With the U.S. Supreme Court decision, Angela Merkel will find it increasingly difficult to duck this issue. It is becoming all too apparent what a socially backward country Germany now is. One glance at the map shows that the liberal West ends at the Rhine River. From North America – including Mexico and Canada – to the borders of Western Europe – including Ireland and Spain – everyone permits same sex marriage. The often criticized legal inequality and homophobia of Eastern Europe begins at our own doorstep.

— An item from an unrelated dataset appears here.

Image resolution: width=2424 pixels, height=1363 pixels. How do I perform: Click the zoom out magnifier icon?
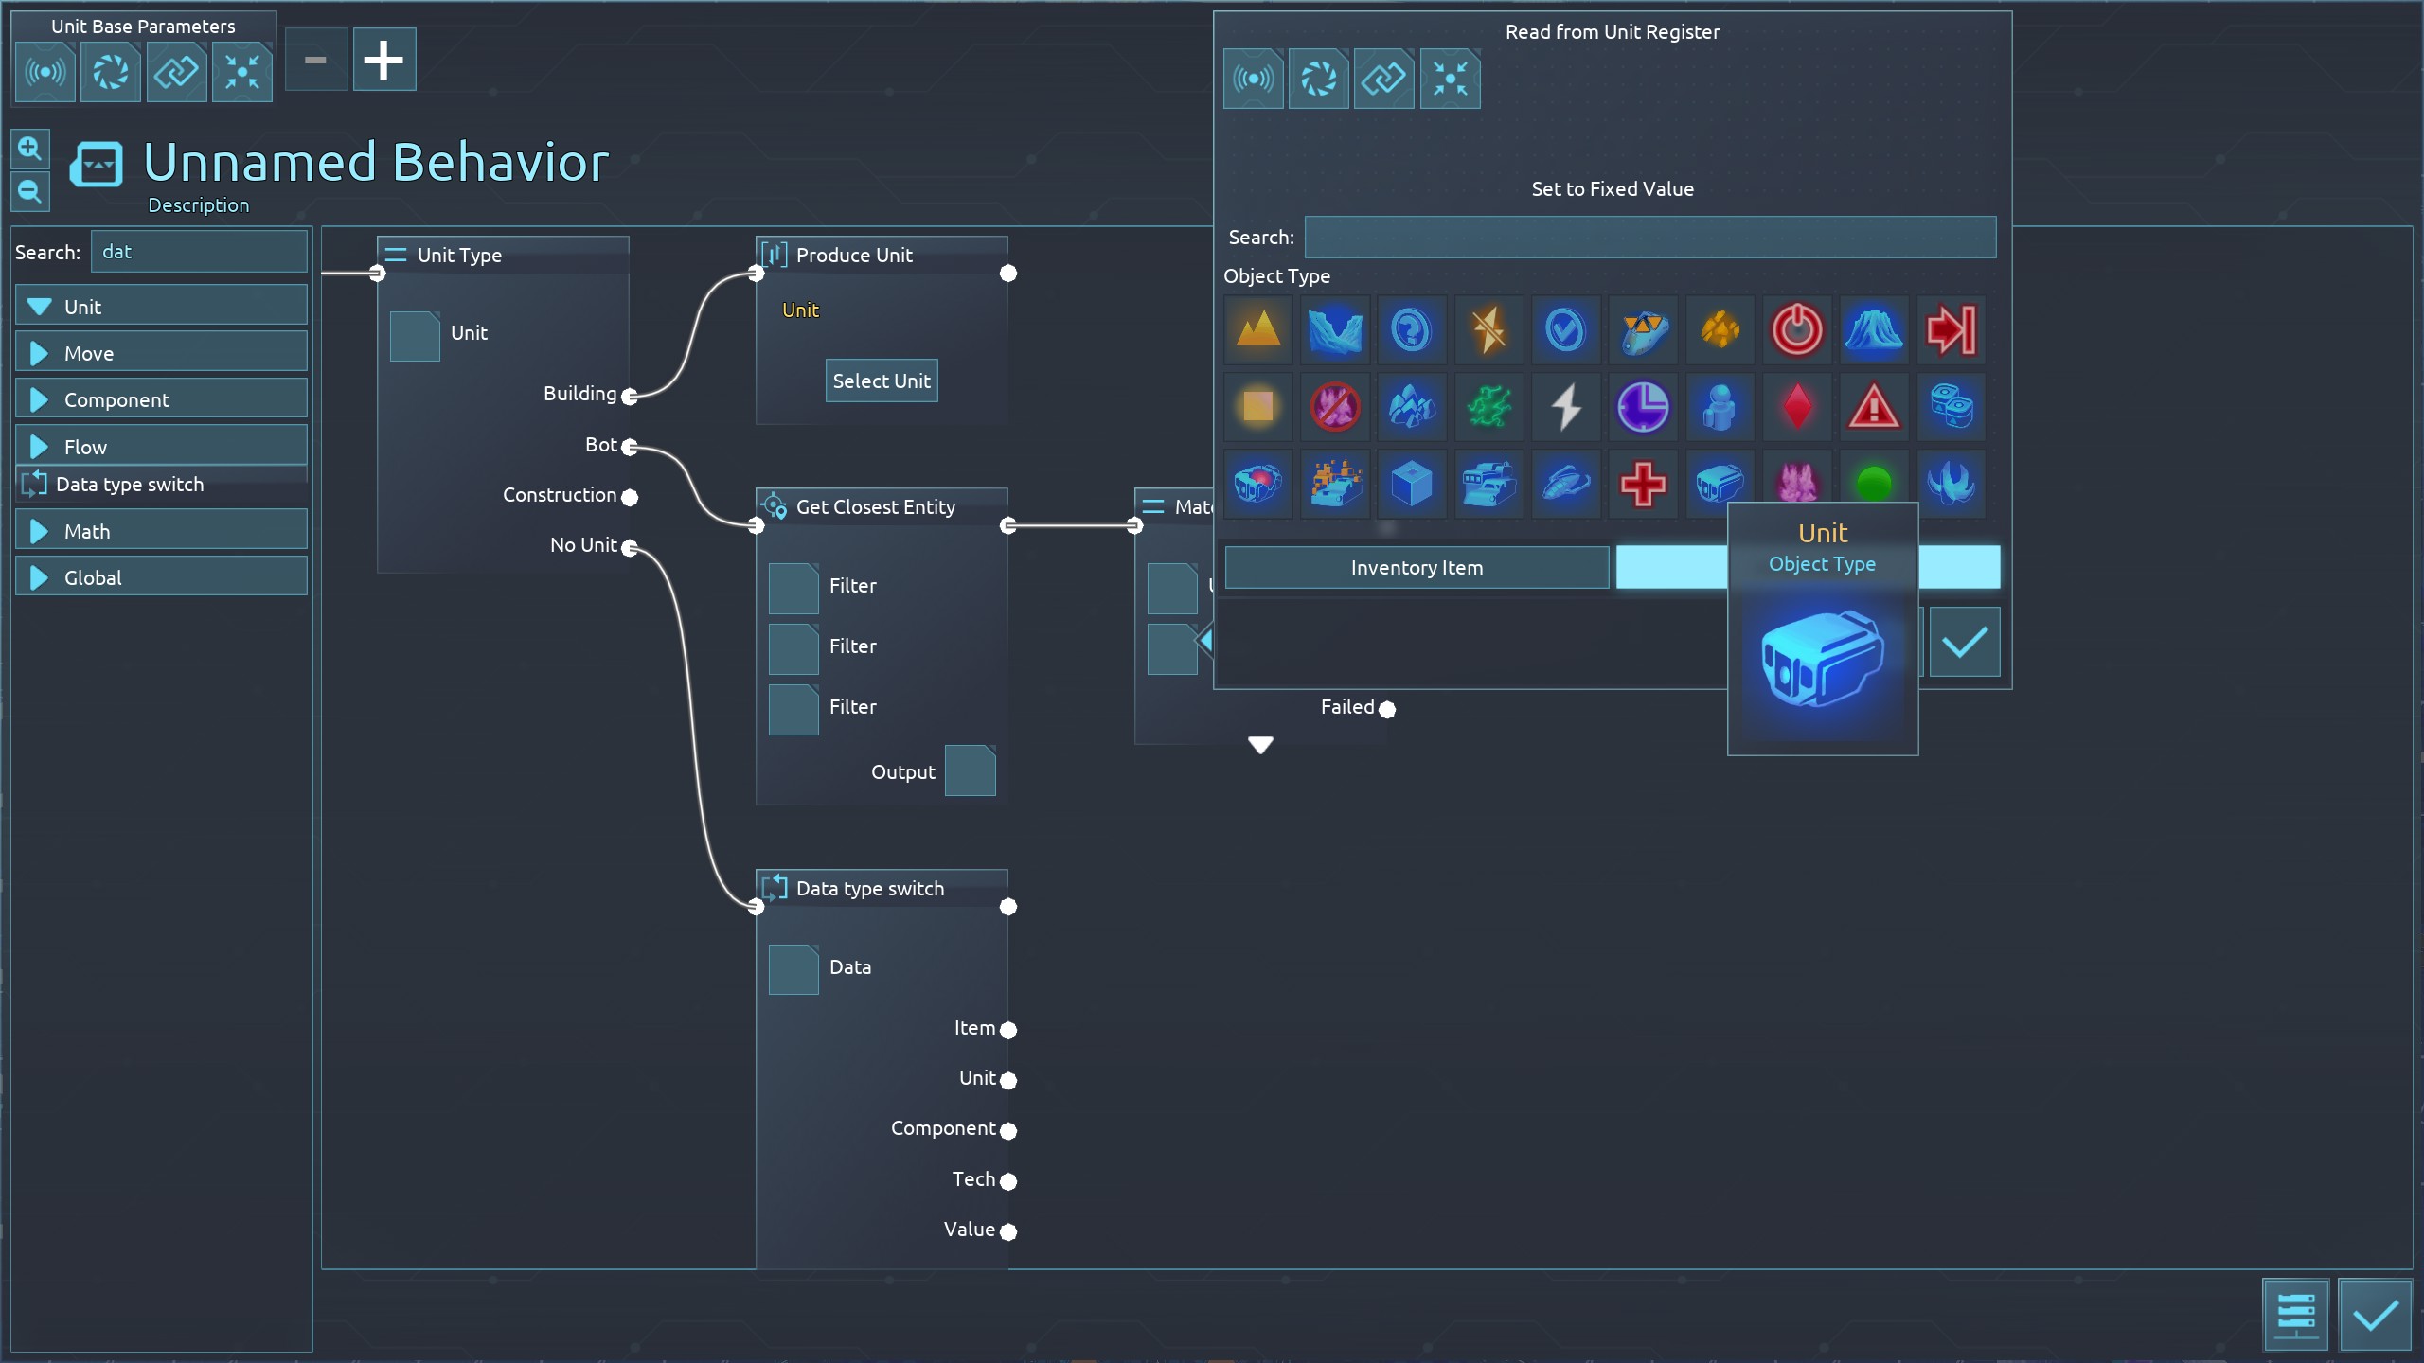click(x=29, y=192)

Angela Merkel often turns a deaf ear to social arguments and Germany’s Social Democrats hesitate to upset Germany’s peaceful coalition for the sake of such a minor issue. But they must be shown how sexual discrimination against minorities can develop into a locational disadvantage. If Germany wants to be an attractive location for well-educated professionals working in a global economy, it will not only have to abandon its concept of being an ethnically homogeneous nation, it will also have to get rid of its petty bourgeois heterosexual-only bias.

The argument of economic suitability – which the major corporations in the U.S. from Apple to American Airlines strongly support – will also put the focus on the boundaries of gay marriage as an instrument of social progress, because it seems to fit all too comfortably into neoliberal concepts of more laid back lifestyles and work environments. Many gays and lesbians are aware that the right to gay marriage is a double-edged sword. Acceptance of it makes it more visible but at the same time makes it more invisible if the differences between the lifestyles are obscured by the harmonious image of marriage for everyone.

*Editor’s Note: The Hannah Arendt quote is not included in the original German piece but is considered sufficiently germane to the author’s article to warrant inclusion in the translation.